Data shown =
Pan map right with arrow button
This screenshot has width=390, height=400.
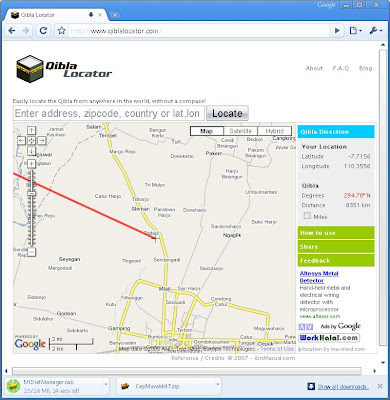point(41,141)
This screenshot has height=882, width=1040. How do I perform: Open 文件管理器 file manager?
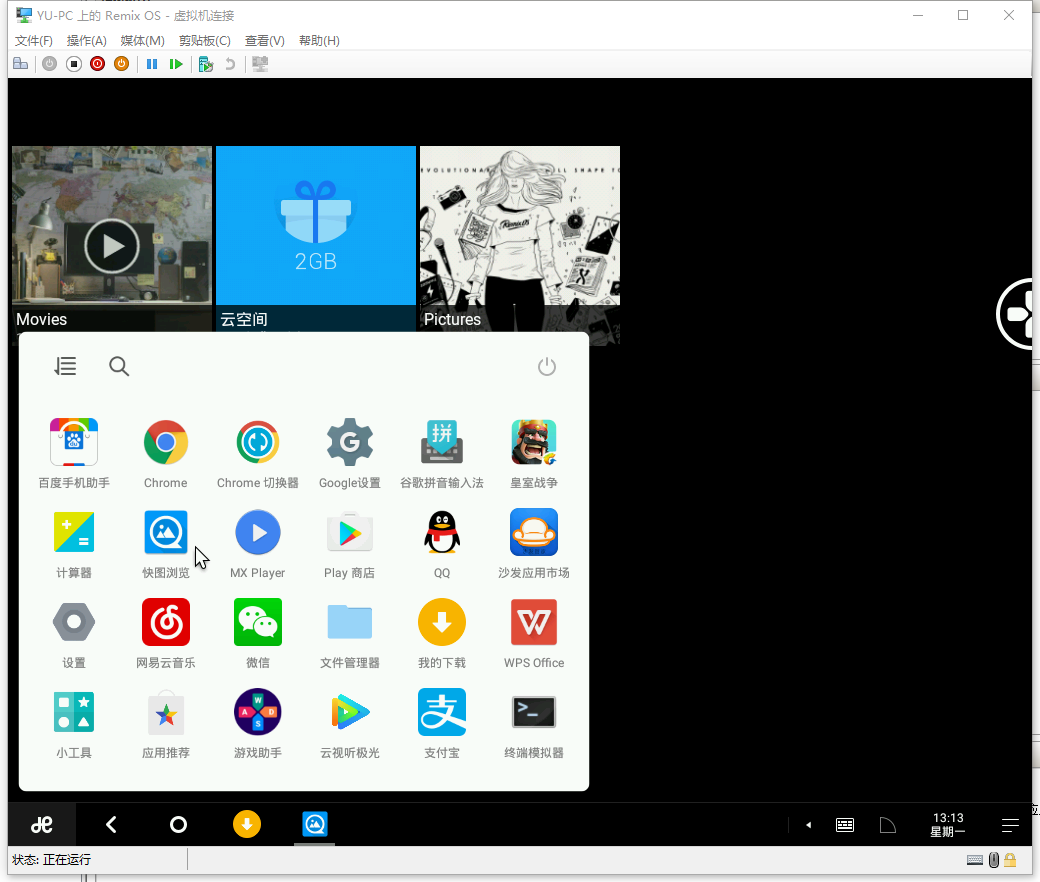point(349,623)
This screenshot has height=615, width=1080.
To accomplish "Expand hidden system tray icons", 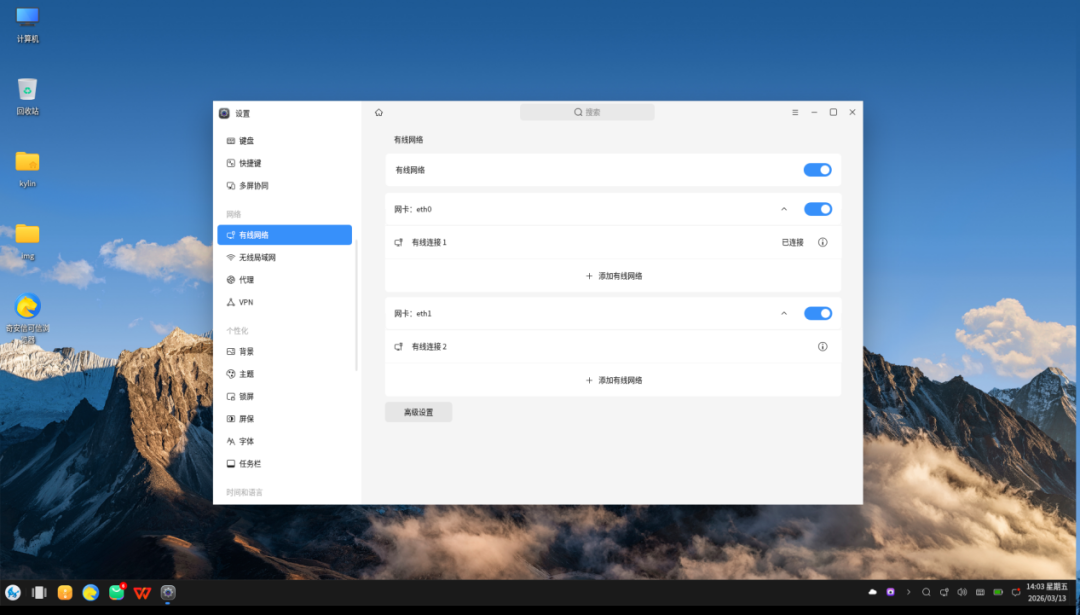I will pyautogui.click(x=908, y=592).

Exercise = Please reproduce exactly and only the lines from the first line of the records through the line containing "This screenshot has height=615, width=1080.", both included, omitting any pictures.

Solution to the problem =
Pan map right with arrow button
This screenshot has width=390, height=400.
point(41,141)
This screenshot has height=882, width=1040. How do I perform: Open 文件管理器 file manager?
point(349,623)
This screenshot has height=615, width=1080.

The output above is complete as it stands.